▶ _Text section_:

Hedge fund manager Ken Griffin bought a Jean-Michel Basquiat painting for more than $100 million.

Ken Griffin, founder of the hedge fund Citadel, paid upwards of $100 million for Jean-Michel Basquiat’s 1982 canvas Boy and Dog in a Johnnypump. The work was previously owned by Peter Brant, the media magnate and collector whose extensive Basquiat collection went on view last year at the Brant Foundation in New York City. News of the sale was first reported in art advisor Josh Baer’s newsletter, though the specific painting was identified by Bloomberg.
Griffin is a trustee of the Whitney Museum and his name adorns that museum’s lobby, a hall at the Art Institute of Chicago, and a wing of the Museum of Modern Art. A spokesman has said that Griffin intends to share the Basquiat canvas publicly.
The purchase marks a major sale in an otherwise slimmed-down art market. Since the worldwide COVID-19 lockdown went into effect in March, most private transactions have remained below $5 million, according to Bloomberg. According to one report, the world’s top auction houses saw their revenue drop by 40 percent in the first quarter of 2020 due to the pandemic. Auction totals for May, typically the month when Christie’s, Phillips, and Sotheby’s hold their major spring auctions in New York, were down a whopping 97 percent this year compared to May 2019.
The exact price of the canvas has not been revealed, but the $100 million-plus range puts it close to Basquiat’s record auction price of $110.4 million, achieved in 2017 when Yusaku Maezawa purchased Untitled (1982) at a Sotheby’s sale in New York, shattering the record for most expensive work by an American artist, then held by Andy Warhol.

(Stored dataset items)
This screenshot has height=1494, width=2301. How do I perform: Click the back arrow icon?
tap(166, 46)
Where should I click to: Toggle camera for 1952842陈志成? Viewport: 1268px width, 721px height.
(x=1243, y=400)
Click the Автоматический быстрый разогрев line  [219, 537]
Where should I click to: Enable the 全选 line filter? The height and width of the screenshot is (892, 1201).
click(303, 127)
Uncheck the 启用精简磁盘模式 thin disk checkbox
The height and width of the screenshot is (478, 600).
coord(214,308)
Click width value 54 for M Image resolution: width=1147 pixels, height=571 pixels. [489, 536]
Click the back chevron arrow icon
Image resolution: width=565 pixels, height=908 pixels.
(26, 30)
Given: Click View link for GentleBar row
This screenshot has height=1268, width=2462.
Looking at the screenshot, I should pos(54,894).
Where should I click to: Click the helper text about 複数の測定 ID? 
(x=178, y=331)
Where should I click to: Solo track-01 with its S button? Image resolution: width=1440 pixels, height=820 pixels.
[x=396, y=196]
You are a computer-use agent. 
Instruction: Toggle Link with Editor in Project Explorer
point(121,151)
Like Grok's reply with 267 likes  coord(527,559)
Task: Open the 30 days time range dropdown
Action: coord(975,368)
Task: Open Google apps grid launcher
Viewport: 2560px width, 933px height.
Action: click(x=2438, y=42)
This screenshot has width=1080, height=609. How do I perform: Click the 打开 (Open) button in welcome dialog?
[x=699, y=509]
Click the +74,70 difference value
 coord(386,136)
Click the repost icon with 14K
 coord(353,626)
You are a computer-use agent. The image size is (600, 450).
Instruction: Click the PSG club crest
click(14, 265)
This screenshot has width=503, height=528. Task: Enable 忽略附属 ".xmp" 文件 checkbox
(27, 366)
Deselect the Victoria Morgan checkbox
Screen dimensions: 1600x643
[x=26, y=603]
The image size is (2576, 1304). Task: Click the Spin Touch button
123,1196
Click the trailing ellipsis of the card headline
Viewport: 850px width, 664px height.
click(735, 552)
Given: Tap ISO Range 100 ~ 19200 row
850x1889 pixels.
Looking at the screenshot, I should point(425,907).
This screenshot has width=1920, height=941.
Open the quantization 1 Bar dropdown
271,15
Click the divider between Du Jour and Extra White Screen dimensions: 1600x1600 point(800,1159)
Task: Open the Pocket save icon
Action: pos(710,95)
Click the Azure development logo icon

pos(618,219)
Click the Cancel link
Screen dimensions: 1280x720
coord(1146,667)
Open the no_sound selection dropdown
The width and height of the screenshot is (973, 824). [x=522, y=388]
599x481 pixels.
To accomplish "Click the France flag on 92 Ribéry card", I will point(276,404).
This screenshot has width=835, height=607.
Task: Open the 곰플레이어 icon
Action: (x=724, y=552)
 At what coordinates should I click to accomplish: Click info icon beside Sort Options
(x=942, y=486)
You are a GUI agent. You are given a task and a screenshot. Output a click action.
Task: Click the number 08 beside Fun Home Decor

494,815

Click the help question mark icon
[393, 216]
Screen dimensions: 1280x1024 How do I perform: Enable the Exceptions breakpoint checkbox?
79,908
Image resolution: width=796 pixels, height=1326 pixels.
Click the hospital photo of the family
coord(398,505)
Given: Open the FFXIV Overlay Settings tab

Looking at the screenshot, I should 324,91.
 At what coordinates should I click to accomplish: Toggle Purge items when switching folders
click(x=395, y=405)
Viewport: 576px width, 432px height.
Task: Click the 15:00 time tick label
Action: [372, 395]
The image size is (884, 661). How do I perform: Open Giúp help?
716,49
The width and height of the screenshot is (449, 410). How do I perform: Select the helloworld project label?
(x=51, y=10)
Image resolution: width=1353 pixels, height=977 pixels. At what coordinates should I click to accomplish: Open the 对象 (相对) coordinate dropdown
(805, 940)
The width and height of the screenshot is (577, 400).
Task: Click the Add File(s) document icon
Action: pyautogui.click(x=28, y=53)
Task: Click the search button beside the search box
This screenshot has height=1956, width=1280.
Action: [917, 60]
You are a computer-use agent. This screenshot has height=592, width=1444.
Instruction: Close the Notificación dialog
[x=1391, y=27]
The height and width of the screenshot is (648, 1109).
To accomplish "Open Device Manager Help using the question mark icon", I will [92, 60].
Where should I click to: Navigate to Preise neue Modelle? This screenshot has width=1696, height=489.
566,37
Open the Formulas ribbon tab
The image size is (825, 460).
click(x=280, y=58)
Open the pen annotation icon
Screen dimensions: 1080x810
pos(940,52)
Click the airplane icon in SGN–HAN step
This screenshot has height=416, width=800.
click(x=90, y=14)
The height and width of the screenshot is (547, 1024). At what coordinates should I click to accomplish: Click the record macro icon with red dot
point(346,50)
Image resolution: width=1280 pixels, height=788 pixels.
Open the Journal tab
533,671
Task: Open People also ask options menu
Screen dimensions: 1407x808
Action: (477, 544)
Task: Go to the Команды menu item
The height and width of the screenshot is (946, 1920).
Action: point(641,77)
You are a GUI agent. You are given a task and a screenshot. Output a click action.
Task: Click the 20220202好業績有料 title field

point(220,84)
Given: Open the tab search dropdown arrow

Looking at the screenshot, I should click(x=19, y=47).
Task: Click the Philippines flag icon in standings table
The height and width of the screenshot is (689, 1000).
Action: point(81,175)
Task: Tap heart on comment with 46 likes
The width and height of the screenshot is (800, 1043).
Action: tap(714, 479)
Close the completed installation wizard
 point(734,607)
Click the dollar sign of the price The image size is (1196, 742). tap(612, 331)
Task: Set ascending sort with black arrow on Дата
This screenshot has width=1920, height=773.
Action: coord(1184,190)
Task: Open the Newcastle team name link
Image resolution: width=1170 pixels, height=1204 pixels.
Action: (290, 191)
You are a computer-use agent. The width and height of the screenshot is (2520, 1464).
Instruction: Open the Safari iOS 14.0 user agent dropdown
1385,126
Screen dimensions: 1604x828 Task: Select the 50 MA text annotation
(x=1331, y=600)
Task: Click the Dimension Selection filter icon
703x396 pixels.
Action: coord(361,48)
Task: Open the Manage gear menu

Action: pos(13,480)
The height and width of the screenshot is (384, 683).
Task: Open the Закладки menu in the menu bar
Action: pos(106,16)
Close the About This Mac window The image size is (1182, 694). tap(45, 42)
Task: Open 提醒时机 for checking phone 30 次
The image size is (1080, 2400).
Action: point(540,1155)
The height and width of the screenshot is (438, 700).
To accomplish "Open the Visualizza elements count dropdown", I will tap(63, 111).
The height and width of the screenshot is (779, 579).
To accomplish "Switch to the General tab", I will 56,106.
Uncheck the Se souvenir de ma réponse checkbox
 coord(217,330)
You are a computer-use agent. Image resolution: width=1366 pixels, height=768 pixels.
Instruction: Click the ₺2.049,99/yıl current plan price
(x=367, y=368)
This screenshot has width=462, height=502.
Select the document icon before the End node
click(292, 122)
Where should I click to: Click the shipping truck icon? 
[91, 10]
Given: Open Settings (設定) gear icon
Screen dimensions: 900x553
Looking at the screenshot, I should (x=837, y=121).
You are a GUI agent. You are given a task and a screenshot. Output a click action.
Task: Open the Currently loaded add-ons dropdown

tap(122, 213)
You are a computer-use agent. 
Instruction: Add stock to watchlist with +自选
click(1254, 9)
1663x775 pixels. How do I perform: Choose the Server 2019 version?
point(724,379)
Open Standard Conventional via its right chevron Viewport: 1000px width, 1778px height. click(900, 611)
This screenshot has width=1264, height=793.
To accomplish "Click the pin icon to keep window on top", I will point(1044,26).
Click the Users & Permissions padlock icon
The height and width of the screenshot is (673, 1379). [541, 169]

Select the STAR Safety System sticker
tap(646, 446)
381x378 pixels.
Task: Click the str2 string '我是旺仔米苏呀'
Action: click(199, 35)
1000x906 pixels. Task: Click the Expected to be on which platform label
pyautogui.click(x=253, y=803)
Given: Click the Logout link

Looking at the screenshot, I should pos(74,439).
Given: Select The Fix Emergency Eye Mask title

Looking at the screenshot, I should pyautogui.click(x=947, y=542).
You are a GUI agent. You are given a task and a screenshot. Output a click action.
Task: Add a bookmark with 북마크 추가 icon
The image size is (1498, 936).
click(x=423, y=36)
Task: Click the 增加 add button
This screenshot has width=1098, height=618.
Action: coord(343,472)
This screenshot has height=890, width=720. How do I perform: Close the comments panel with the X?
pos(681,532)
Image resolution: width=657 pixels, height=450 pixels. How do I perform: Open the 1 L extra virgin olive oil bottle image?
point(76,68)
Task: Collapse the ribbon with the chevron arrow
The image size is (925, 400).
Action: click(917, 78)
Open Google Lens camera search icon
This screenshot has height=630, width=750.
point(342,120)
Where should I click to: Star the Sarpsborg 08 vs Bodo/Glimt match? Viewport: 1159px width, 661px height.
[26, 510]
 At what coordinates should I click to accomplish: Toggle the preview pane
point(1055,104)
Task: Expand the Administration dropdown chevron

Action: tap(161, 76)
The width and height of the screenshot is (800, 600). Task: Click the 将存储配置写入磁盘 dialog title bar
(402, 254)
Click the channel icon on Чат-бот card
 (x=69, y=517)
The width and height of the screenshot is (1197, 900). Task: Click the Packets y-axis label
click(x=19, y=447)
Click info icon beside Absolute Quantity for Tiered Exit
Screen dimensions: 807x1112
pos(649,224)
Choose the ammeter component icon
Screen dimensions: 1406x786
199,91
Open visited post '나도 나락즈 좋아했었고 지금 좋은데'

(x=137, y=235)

▶ _Work to complete_: Could you reproduce the entire article about Ken Griffin's Basquiat purchase word for word? This material was drawn from a separate source.

▶ _Answer space_:
Hedge fund manager Ken Griffin bought a Jean-Michel Basquiat painting for more than $100 million.

Ken Griffin, founder of the hedge fund Citadel, paid upwards of $100 million for Jean-Michel Basquiat’s 1982 canvas Boy and Dog in a Johnnypump. The work was previously owned by Peter Brant, the media magnate and collector whose extensive Basquiat collection went on view last year at the Brant Foundation in New York City. News of the sale was first reported in art advisor Josh Baer’s newsletter, though the specific painting was identified by Bloomberg.
Griffin is a trustee of the Whitney Museum and his name adorns that museum’s lobby, a hall at the Art Institute of Chicago, and a wing of the Museum of Modern Art. A spokesman has said that Griffin intends to share the Basquiat canvas publicly.
The purchase marks a major sale in an otherwise slimmed-down art market. Since the worldwide COVID-19 lockdown went into effect in March, most private transactions have remained below $5 million, according to Bloomberg. According to one report, the world’s top auction houses saw their revenue drop by 40 percent in the first quarter of 2020 due to the pandemic. Auction totals for May, typically the month when Christie’s, Phillips, and Sotheby’s hold their major spring auctions in New York, were down a whopping 97 percent this year compared to May 2019.
The exact price of the canvas has not been revealed, but the $100 million-plus range puts it close to Basquiat’s record auction price of $110.4 million, achieved in 2017 when Yusaku Maezawa purchased Untitled (1982) at a Sotheby’s sale in New York, shattering the record for most expensive work by an American artist, then held by Andy Warhol.